We conducted data cleaning to filter out unqualified data, such as images with closed eyes, eye blinking, and eye absence. Selected images of the world camera were combined into video footage for preview, and the images of the left and right eyes were transformed into 32 × 32 pixel image sequences as a part of the dataset. Corresponding with the selected images, a set of ground truth data of eye gazes and marker positions was supplied in the dataset. The main procedures used for data cleaning are described in Fig. 5. All code used for data cleaning and algorithms used to detect unqualified images are available at https://github.com/xdc-lab/ARGazeCodes.

Fig. 5
figure 5

Network structure and training method of the model.

The process of eye blinking detection is explained as follows. First, we synchronised the video clips of the real-world view and the left and right eyes and removed the manually marked invalid video images. The experimenter monitored the participants’ state and marked the unusable range of data during the experiment.
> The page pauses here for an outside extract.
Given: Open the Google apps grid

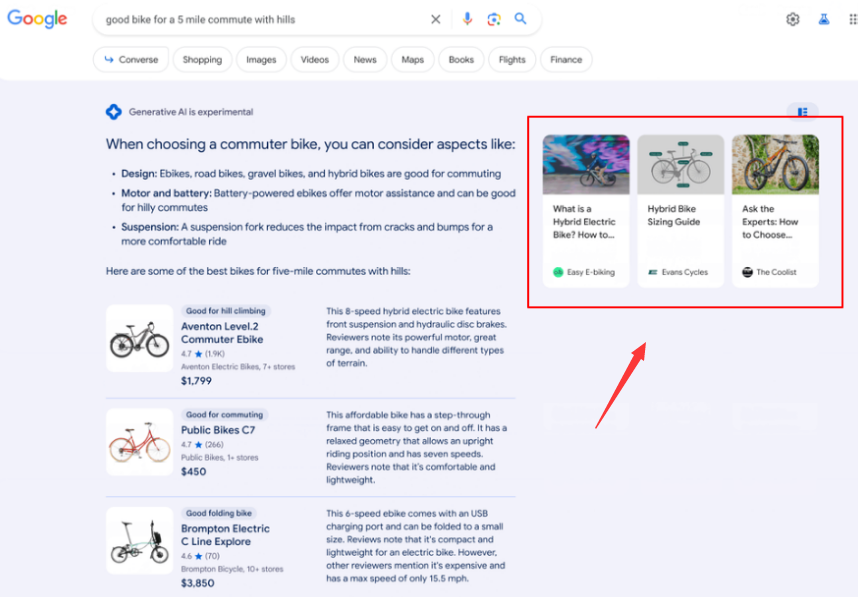Looking at the screenshot, I should pos(852,19).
We resized the images into 512 × 512 pixel format and transformed them into greyscale for consistent image contrast.

Second, we conducted eye blinking detection to filter out images with closed eyes. The method of eye blinking detection was derived from the research of Krolak et al.14, and its effectiveness has been validated in many studies. It calculates the resemblance between the current frame (\({F}_{t}\)) and the standard image that was regarded as the template (\({T}_{t}\)) to effectively detect eye blinking. The correlation coefficient is set as \({R}_{t}=R\left({T}_{t},{F}_{t}\right)\). To eliminate false eye blinking detection that can be caused by possible eye camera position changes, we adopted a floating template, which was computed by linearly accumulating previous images. The iterative arithmetic expression that calculates the template image for each timepoint t is described as follows:

$${T}_{t+1}=\left\{\begin{array}{cc}0.4\left({F}_{t}-{T}_{t}\right)+{T}_{t} & ,\neg Blinkin{g}_{t}\\ 0.2\left({F}_{t}-{T}_{t}\right)+{T}_{t} & ,Blinkin{g}_{t}\end{array}\right.,$$
(5)

where the addition and subtraction of frames (i.e., \({F}_{t}\) and \({T}_{t}\)) are defined as the independent addition and/or subtraction over all channels for all pixels. The overflowed or underflowed values are truncated to the upper bound and the under bound, respectively. An example of the process of eye blinking detection is demonstrated and the detection results are summarised in Fig. 6.

Fig. 6
figure 6

Examples of data processing.

We extracted the eye blinking images by testing \({R}_{t}\) against the fixed threshold (\(T{H}_{R}\)).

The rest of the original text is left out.